A list of funny quotes that are written by an author that is not known or anonymous. Although not known, these amusing phrases must've had an author, so if you think you know who wrote any of them, please let us know.
I always knew I'd get old. How fast it happened was a bit of a surprise though.
Ideas don't stay in some minds very long because they don't like solitary confinement.
I'm not clumsy! The floor just hates me, the table and chairs are bullies, and the walls get in my way.
Pro Tip: In the event of a tornado or other such natural disaster, place weiners and/or cheese slices in your pockets so the search dogs can find you first.
I'm retired. I was tired yesterday and I'm tired again today.
When I was in high school I had two favorite subjects, lunch and recess.
My bed wasn't feeling well this morning, so I had to stay home to take care of it.
When someone asks where you see yourself in 5 years... Buddy, I'm just trying to make it to Friday.
I liked the movie Titanic, my favorite character was the iceberg.

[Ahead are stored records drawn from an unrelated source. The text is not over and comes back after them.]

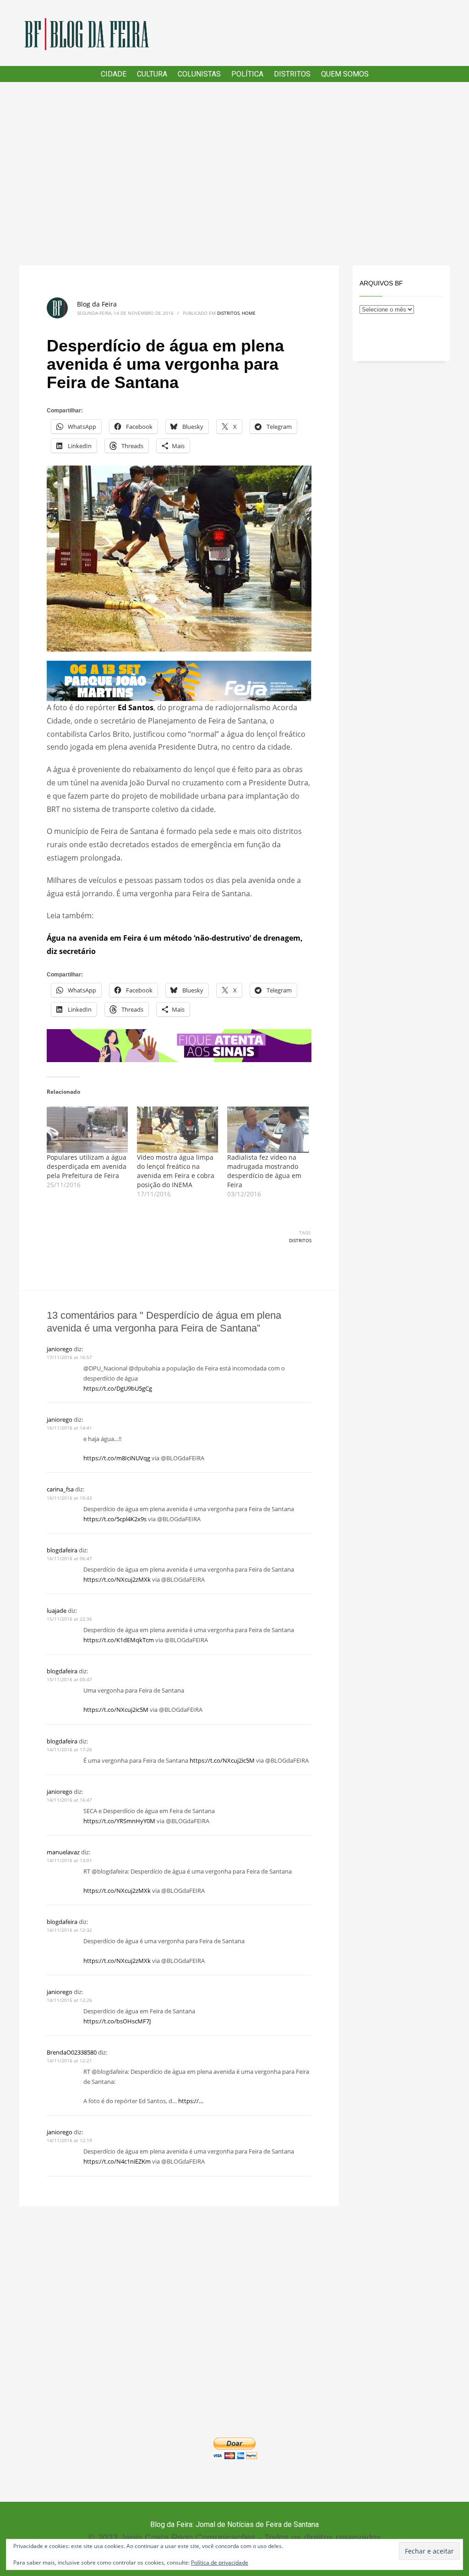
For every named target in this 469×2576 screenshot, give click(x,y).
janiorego (59, 1349)
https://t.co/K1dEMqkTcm (118, 1640)
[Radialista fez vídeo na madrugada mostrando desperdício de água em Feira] (267, 1130)
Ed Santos (134, 707)
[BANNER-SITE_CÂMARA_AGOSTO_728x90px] (179, 1045)
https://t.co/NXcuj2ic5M (115, 1709)
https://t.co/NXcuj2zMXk (117, 1579)
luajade (56, 1610)
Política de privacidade (219, 2562)
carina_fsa (60, 1489)
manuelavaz (63, 1852)
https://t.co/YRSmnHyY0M (119, 1821)
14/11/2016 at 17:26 (69, 1749)
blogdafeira (62, 1550)
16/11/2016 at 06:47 (69, 1558)
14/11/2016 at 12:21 (69, 2060)
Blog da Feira (97, 304)
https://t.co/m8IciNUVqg (116, 1458)
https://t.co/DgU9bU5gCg (117, 1388)
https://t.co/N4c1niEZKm (117, 2161)
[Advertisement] (234, 174)
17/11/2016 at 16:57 (69, 1357)
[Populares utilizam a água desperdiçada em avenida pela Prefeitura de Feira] (87, 1130)
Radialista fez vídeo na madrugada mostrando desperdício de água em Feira (264, 1171)
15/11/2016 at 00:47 (69, 1679)
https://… (190, 2101)
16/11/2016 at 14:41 (69, 1428)
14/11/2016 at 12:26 (69, 2000)
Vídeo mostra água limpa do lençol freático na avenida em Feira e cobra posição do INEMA (175, 1171)
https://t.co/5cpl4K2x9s (115, 1519)
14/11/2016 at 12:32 (69, 1930)
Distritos (228, 313)
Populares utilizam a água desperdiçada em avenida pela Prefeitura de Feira (86, 1166)
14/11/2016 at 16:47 (69, 1800)
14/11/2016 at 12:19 (69, 2140)
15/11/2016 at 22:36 (69, 1619)
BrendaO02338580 (72, 2052)
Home (249, 313)
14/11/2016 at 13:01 (69, 1860)
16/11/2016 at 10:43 (69, 1498)
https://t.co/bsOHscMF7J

You can teach a cat to do anything that it wants to do.
Did you just fall? No, I was checking if gravity still works.
I used to think I was indecisive, but I'm not too sure any more.
When nothing is going right, go left.
Me sarcastic? Never.
My bed is a magical place where I suddenly remember everything I forgot to do.
I'm gonna order a pizza 5 minutes before the new year, then when it arrives I'll say I ordered this last year.
Please cancel my subscription to your issues.
If I don't log into Facebook two days in a row, call the police, someone must've kidnapped me!
The book of records wanted to give me the record for the biggest liar, but I lied that I moved out of the country.
I always try to cheer myself up by singing when I get sad. Most of the time, it turns out that my voice is worse than my problems.
The ideal man doesn't smoke, doesn't drink, doesn't do drugs, doesn't swear, doesn't get angry, doesn't exist.
Dear Santa, this year I'd like a fat bank account, and a thin body... please don't confuse the two like you did last time.
I dream of a better tomorrow, where chickens can cross the road and not be questioned about their motives.
Don't know where your kids are in the house? Turn off the internet and they'll show up quickly.
Staying in bed all day is my way of saving money.